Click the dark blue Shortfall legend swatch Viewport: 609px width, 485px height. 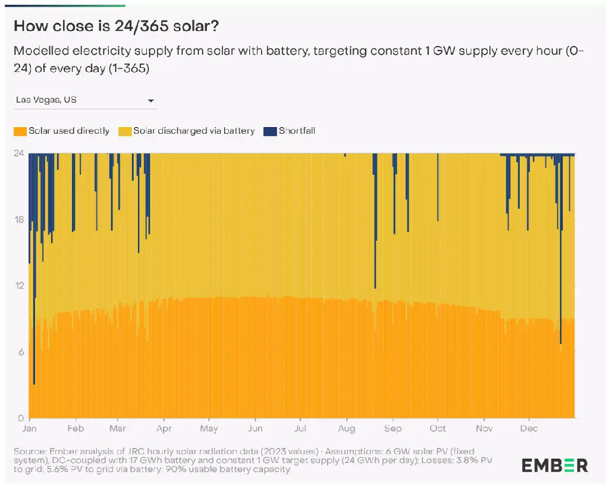point(270,131)
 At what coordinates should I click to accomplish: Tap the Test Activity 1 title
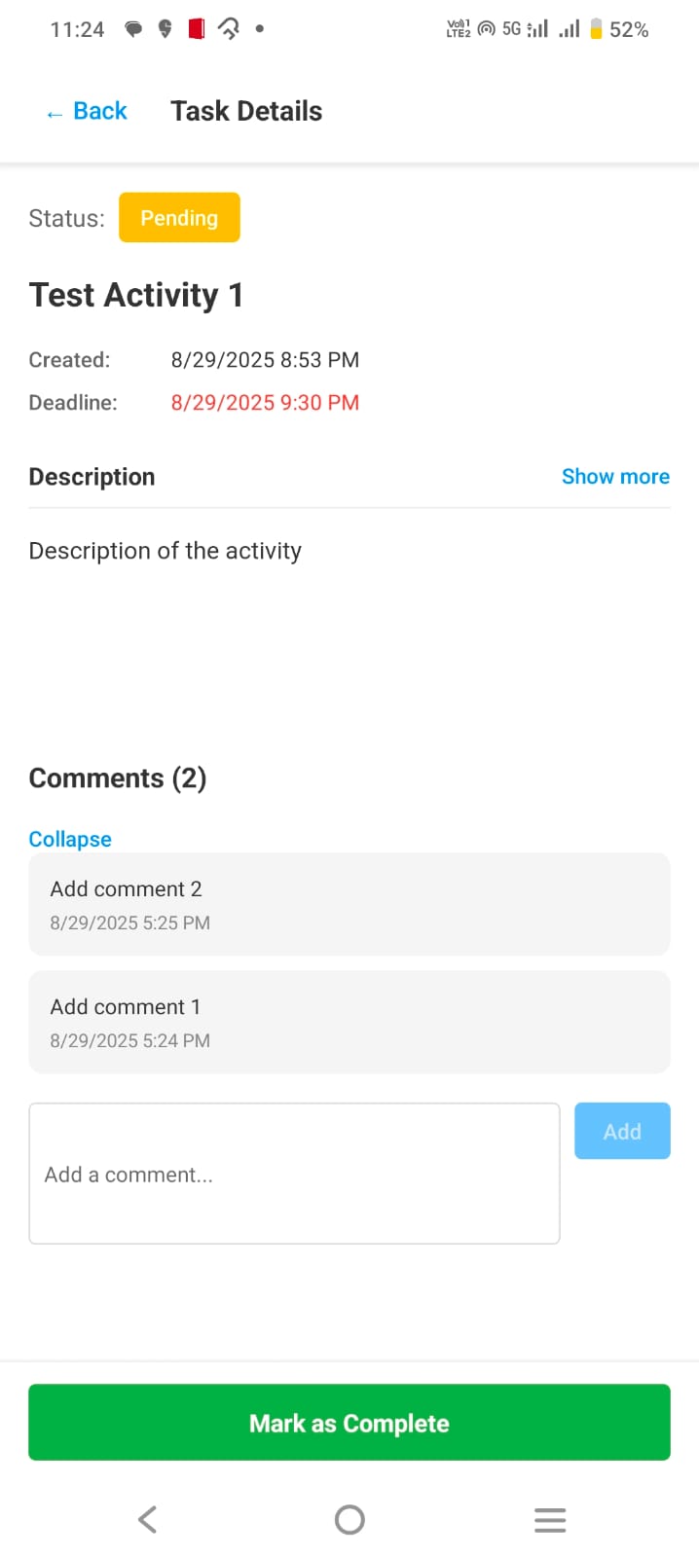click(136, 295)
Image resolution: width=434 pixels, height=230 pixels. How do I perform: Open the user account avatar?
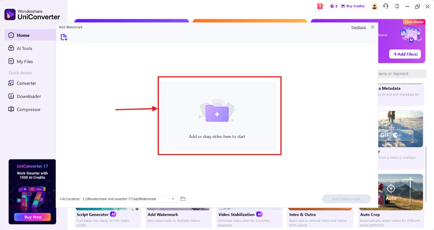coord(374,6)
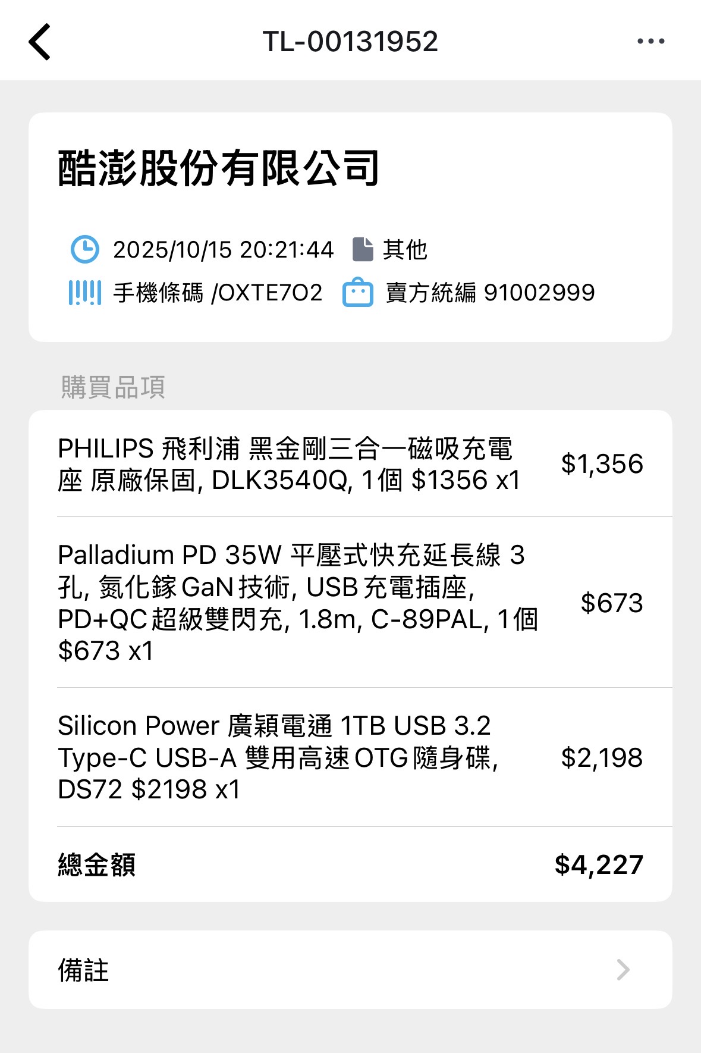The width and height of the screenshot is (701, 1053).
Task: Tap the gray document category icon
Action: 363,249
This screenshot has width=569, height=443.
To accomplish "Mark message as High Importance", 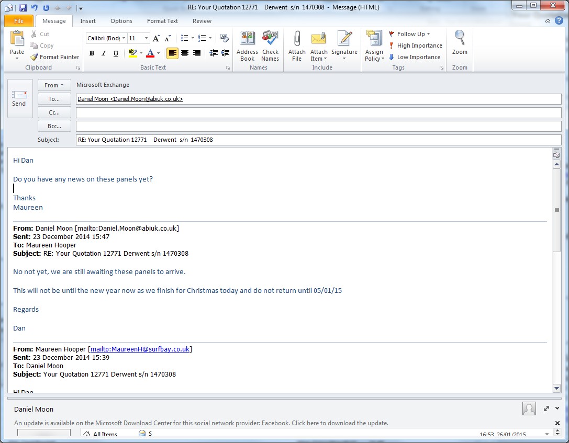I will tap(415, 46).
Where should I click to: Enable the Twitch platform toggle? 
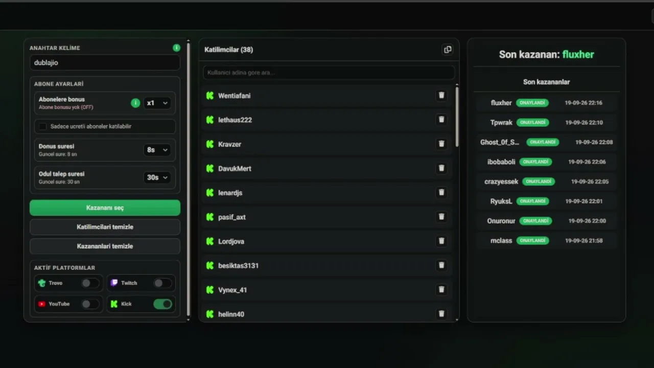tap(162, 283)
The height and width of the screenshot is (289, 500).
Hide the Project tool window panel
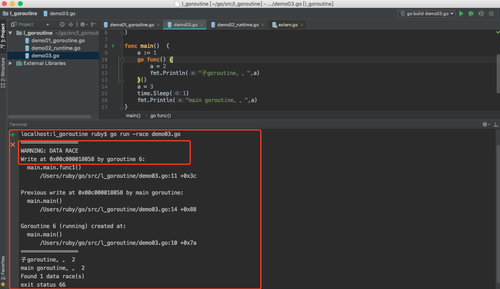click(x=93, y=24)
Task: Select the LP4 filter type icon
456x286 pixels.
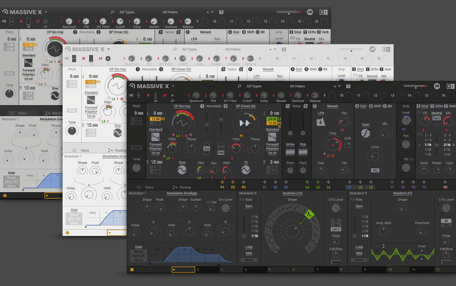Action: 320,122
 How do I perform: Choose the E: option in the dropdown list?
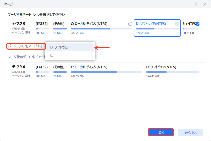(70, 55)
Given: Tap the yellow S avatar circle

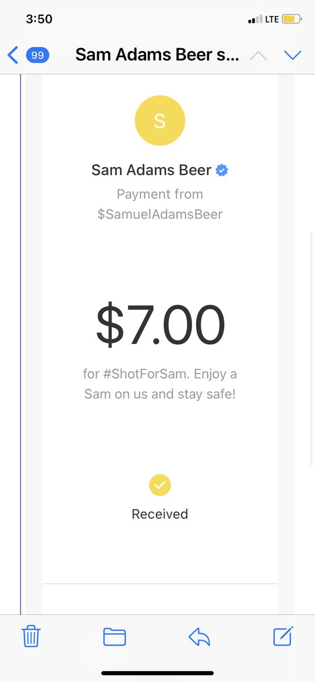Looking at the screenshot, I should 160,120.
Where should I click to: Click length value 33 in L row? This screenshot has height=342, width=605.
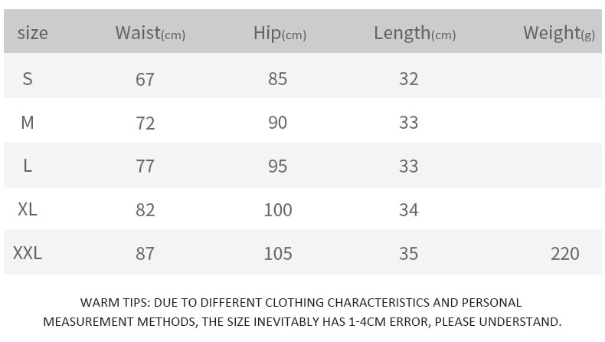[409, 166]
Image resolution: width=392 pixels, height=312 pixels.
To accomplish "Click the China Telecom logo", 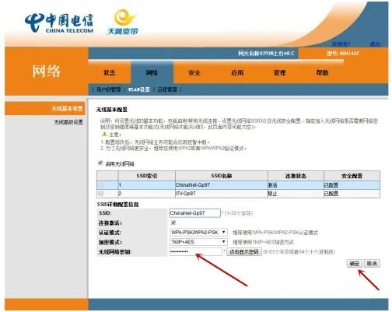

PROBLEM STATEMENT:
Your answer must be an exact copy of the lines from the one with "456x286 pixels." through the final line of the data, both included, without any pictures.

WRITTEN REPLY:
456x286 pixels.
Action: 320,122
 How do I perform: Choose the E: option in the dropdown list?
(70, 55)
Given: Tap the yellow S avatar circle

Looking at the screenshot, I should 160,120.
Where should I click to: Click length value 33 in L row? This screenshot has height=342, width=605.
[409, 166]
Image resolution: width=392 pixels, height=312 pixels.
To accomplish "Click the China Telecom logo", 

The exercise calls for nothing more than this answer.